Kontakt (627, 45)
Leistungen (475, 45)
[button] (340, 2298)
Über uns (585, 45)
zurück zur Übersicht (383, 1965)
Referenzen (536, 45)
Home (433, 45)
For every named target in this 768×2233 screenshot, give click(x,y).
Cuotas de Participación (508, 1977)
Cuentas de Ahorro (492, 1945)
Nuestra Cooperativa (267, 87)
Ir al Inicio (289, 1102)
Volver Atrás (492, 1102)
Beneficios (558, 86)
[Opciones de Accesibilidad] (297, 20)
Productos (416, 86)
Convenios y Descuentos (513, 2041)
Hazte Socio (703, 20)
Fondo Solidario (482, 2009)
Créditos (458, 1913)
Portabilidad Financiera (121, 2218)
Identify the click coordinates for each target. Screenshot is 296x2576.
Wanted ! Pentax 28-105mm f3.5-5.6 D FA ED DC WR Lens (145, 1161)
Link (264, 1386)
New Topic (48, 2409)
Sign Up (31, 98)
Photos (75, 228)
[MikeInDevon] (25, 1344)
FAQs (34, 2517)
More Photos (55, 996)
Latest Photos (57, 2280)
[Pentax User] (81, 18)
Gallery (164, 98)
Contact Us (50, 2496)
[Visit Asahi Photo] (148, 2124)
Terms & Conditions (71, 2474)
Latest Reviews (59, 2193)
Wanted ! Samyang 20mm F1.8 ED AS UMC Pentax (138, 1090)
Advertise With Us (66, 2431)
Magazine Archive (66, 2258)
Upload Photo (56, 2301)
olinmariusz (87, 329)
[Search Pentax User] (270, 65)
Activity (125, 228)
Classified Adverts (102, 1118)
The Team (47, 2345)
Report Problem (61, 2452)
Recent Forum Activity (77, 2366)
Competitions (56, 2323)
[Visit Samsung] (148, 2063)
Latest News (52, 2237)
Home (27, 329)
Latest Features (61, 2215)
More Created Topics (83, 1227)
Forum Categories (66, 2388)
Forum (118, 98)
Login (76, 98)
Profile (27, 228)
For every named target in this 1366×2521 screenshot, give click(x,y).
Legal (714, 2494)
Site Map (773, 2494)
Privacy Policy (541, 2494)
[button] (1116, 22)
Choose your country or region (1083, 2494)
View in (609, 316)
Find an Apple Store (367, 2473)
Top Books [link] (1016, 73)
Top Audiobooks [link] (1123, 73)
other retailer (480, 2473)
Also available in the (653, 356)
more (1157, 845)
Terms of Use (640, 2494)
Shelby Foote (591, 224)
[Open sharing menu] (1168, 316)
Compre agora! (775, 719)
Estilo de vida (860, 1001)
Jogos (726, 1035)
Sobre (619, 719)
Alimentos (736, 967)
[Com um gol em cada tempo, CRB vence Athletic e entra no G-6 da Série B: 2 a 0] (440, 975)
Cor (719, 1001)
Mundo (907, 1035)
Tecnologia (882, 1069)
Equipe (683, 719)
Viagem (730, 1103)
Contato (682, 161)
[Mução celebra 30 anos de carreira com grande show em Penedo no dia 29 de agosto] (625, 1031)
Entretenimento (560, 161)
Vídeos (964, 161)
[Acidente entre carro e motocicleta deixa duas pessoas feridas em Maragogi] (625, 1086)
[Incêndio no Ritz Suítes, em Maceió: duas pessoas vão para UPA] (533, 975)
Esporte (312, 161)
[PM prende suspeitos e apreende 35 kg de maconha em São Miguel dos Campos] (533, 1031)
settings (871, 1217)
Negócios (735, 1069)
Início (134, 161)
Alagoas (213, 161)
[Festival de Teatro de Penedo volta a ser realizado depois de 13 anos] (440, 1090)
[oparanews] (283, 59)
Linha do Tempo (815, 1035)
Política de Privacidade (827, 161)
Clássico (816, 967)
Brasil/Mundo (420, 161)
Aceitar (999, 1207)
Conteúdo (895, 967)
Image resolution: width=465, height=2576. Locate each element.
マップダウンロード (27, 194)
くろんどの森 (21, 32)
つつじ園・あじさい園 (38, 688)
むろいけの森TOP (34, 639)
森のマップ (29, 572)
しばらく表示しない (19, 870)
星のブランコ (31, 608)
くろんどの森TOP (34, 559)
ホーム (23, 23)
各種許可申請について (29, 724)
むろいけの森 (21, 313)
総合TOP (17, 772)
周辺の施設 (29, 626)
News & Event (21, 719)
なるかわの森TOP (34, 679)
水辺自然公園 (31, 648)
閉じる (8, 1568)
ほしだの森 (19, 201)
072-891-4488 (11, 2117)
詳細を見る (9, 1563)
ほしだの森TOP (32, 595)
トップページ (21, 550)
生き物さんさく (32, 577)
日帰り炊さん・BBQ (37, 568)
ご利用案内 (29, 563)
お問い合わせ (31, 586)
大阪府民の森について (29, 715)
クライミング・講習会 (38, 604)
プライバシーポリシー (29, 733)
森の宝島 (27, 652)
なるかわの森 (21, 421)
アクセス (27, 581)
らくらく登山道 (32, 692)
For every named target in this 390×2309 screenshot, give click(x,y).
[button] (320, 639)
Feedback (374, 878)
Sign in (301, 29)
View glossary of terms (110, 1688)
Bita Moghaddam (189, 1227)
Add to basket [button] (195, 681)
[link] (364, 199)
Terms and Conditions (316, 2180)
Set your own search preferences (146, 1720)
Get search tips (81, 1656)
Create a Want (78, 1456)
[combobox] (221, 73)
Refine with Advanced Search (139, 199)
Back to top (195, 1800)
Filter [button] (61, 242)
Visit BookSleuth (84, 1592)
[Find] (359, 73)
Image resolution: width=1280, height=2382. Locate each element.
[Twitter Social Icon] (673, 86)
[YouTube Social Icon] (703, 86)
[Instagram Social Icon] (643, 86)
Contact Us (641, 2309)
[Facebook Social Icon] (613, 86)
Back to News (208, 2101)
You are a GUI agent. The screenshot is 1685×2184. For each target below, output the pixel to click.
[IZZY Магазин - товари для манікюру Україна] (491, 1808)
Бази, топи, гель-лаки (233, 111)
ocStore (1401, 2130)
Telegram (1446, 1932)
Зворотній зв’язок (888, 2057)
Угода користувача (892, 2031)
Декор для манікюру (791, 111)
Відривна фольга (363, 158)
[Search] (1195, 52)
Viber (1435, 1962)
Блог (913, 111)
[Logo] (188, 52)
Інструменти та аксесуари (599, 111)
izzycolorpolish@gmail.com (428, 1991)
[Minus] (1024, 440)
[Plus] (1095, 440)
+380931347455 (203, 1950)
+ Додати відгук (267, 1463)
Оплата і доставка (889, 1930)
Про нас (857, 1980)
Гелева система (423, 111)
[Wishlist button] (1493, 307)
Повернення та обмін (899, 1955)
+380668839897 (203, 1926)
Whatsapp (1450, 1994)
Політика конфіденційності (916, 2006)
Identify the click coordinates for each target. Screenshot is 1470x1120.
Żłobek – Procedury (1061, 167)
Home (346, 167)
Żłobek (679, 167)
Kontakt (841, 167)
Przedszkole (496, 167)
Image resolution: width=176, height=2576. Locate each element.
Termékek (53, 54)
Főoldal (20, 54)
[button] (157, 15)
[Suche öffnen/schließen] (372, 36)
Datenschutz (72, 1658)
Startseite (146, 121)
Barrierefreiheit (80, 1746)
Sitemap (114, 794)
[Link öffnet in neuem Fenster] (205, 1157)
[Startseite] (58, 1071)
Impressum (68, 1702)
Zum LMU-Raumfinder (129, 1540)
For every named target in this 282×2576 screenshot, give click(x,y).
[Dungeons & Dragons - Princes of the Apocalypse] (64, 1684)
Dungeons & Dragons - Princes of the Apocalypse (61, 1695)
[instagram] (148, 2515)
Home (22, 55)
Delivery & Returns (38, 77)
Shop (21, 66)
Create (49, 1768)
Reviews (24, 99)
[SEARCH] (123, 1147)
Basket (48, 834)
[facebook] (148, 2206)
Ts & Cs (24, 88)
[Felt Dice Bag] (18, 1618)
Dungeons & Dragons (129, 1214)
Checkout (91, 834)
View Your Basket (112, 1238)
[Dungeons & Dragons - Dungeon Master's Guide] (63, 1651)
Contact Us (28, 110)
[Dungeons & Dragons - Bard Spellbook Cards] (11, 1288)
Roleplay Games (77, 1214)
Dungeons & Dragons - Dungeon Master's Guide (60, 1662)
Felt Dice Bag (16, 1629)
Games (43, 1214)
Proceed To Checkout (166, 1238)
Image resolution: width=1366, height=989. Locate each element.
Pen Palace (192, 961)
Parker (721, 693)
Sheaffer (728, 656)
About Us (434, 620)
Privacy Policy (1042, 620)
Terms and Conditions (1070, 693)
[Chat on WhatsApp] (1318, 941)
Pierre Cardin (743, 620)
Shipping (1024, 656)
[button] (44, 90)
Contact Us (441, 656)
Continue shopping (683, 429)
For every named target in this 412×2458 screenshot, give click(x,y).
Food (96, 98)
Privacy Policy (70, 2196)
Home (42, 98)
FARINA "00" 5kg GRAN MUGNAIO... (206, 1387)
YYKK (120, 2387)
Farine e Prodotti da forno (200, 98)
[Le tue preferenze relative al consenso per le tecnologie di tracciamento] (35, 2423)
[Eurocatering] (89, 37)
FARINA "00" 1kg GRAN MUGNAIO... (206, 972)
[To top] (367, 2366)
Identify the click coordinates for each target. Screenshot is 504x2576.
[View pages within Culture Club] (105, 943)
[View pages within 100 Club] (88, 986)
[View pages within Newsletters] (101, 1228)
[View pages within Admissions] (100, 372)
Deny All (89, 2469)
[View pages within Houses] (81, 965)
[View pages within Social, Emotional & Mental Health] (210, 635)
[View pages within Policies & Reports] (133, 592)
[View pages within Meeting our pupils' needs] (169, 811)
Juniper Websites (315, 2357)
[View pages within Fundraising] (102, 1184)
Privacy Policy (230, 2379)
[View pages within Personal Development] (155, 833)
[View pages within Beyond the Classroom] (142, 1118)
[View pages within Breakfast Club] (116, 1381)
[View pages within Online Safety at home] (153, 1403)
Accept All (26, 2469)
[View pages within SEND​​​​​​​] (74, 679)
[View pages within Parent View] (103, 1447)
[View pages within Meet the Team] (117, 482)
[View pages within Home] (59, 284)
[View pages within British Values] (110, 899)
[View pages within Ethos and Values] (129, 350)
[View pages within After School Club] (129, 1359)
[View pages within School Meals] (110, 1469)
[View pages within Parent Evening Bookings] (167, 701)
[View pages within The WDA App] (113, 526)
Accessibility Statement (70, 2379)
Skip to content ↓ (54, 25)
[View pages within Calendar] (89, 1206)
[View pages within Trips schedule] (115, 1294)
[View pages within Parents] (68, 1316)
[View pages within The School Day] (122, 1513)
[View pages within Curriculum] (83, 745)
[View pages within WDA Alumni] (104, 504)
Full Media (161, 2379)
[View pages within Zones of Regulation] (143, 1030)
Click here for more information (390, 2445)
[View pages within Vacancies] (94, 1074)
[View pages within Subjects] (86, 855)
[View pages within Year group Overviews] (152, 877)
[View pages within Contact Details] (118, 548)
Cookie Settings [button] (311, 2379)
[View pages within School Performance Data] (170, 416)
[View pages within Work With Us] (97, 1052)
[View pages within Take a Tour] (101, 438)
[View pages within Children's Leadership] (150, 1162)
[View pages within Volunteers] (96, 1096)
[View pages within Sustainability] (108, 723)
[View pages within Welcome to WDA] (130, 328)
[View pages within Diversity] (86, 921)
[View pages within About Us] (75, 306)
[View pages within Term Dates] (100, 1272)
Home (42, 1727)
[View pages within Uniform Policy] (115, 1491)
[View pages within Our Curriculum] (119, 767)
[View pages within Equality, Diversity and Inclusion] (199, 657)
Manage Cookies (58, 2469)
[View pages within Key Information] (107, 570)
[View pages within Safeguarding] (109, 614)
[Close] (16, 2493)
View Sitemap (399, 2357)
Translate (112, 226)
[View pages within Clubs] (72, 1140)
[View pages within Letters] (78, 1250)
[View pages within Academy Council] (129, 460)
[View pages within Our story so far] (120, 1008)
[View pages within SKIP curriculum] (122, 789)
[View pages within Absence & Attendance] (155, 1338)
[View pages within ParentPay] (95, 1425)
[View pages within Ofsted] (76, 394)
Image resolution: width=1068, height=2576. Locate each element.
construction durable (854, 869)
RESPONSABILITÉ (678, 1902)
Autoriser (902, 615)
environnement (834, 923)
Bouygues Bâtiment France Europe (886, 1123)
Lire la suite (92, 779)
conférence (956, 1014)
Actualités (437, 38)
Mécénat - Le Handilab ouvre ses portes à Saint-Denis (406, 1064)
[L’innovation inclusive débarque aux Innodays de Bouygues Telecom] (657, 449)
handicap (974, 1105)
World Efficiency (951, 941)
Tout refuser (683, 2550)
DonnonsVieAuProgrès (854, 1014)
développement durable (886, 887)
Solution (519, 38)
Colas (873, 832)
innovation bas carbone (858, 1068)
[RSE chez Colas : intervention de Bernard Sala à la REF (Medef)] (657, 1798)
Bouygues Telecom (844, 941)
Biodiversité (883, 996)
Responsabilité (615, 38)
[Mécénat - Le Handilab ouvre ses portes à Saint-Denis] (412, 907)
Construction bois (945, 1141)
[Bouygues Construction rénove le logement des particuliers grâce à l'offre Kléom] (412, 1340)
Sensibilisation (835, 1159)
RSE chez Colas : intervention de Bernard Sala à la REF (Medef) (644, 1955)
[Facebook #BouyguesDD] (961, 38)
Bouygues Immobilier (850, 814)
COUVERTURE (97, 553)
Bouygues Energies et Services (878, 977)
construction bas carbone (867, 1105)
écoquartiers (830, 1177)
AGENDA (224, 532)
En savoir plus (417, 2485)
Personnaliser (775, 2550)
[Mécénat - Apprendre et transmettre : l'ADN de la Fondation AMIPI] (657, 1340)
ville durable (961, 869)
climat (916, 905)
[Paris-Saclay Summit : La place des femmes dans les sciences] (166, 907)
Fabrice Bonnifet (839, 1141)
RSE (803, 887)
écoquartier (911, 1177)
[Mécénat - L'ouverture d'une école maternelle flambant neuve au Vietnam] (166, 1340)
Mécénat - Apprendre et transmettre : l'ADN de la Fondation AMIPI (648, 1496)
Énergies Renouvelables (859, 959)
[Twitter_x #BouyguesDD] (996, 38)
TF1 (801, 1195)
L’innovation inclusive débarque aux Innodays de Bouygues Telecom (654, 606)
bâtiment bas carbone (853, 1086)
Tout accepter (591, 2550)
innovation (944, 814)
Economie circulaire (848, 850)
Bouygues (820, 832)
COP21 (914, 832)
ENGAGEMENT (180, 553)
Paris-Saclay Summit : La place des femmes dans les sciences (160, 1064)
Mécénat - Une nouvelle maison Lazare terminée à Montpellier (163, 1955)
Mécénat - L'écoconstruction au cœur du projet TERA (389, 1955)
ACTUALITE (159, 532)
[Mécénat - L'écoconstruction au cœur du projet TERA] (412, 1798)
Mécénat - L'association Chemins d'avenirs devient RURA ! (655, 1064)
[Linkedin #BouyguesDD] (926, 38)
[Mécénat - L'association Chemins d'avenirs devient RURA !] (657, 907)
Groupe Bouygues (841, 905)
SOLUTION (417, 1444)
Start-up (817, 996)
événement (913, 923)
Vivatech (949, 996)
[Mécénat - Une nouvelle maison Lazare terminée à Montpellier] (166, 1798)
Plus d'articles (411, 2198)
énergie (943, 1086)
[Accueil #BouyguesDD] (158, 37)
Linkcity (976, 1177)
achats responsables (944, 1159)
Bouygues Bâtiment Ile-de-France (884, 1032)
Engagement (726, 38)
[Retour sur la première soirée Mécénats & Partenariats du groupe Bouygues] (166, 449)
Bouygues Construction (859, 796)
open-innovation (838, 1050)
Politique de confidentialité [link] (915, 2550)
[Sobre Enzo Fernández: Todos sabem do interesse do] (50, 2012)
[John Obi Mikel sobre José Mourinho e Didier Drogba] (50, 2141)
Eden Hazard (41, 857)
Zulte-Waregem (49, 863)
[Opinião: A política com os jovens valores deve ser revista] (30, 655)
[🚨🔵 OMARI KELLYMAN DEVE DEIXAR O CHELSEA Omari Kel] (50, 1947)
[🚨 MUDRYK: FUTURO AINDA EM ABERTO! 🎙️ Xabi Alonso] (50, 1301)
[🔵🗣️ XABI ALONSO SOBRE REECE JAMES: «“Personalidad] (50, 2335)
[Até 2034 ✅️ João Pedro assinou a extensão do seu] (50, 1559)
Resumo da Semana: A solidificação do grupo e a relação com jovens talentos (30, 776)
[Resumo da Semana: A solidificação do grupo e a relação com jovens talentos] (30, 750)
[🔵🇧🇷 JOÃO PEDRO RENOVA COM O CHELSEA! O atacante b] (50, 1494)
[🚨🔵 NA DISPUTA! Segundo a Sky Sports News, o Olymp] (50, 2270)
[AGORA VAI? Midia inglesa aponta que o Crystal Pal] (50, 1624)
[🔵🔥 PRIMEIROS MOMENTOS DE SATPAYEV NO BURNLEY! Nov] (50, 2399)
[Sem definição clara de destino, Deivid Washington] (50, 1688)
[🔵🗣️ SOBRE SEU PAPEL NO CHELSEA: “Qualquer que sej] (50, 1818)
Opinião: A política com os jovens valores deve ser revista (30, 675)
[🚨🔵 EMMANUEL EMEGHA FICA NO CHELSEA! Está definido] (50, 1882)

▸ **Task statement**:
Out of the data above, set down the lines from the one with "News & Event (21, 719)" to the one with "[Search] (1195, 52)", both included, exactly as written and with no additions.

▸ **Result of the task**:
News & Event (21, 719)
なるかわの森TOP (34, 679)
水辺自然公園 (31, 648)
閉じる (8, 1568)
ほしだの森 (19, 201)
072-891-4488 (11, 2117)
詳細を見る (9, 1563)
ほしだの森TOP (32, 595)
トップページ (21, 550)
生き物さんさく (32, 577)
日帰り炊さん・BBQ (37, 568)
ご利用案内 (29, 563)
お問い合わせ (31, 586)
大阪府民の森について (29, 715)
クライミング・講習会 (38, 604)
プライバシーポリシー (29, 733)
森の宝島 (27, 652)
なるかわの森 (21, 421)
アクセス (27, 581)
らくらく登山道 (32, 692)
For every named target in this 390×2309 screenshot, give click(x,y).
[button] (320, 639)
Feedback (374, 878)
Sign in (301, 29)
View glossary of terms (110, 1688)
Bita Moghaddam (189, 1227)
Add to basket [button] (195, 681)
[link] (364, 199)
Terms and Conditions (316, 2180)
Set your own search preferences (146, 1720)
Get search tips (81, 1656)
Create a Want (78, 1456)
[combobox] (221, 73)
Refine with Advanced Search (139, 199)
Back to top (195, 1800)
Filter [button] (61, 242)
Visit BookSleuth (84, 1592)
[Find] (359, 73)
Image resolution: width=1280, height=2382. Locate each element.
[Twitter Social Icon] (673, 86)
[YouTube Social Icon] (703, 86)
[Instagram Social Icon] (643, 86)
Contact Us (641, 2309)
[Facebook Social Icon] (613, 86)
Back to News (208, 2101)
You are a GUI agent. The screenshot is 1685×2184. For each target below, output the pixel to click.
[IZZY Магазин - товари для манікюру Україна] (491, 1808)
Бази, топи, гель-лаки (233, 111)
ocStore (1401, 2130)
Telegram (1446, 1932)
Зворотній зв’язок (888, 2057)
Угода користувача (892, 2031)
Декор для манікюру (791, 111)
Відривна фольга (363, 158)
[Search] (1195, 52)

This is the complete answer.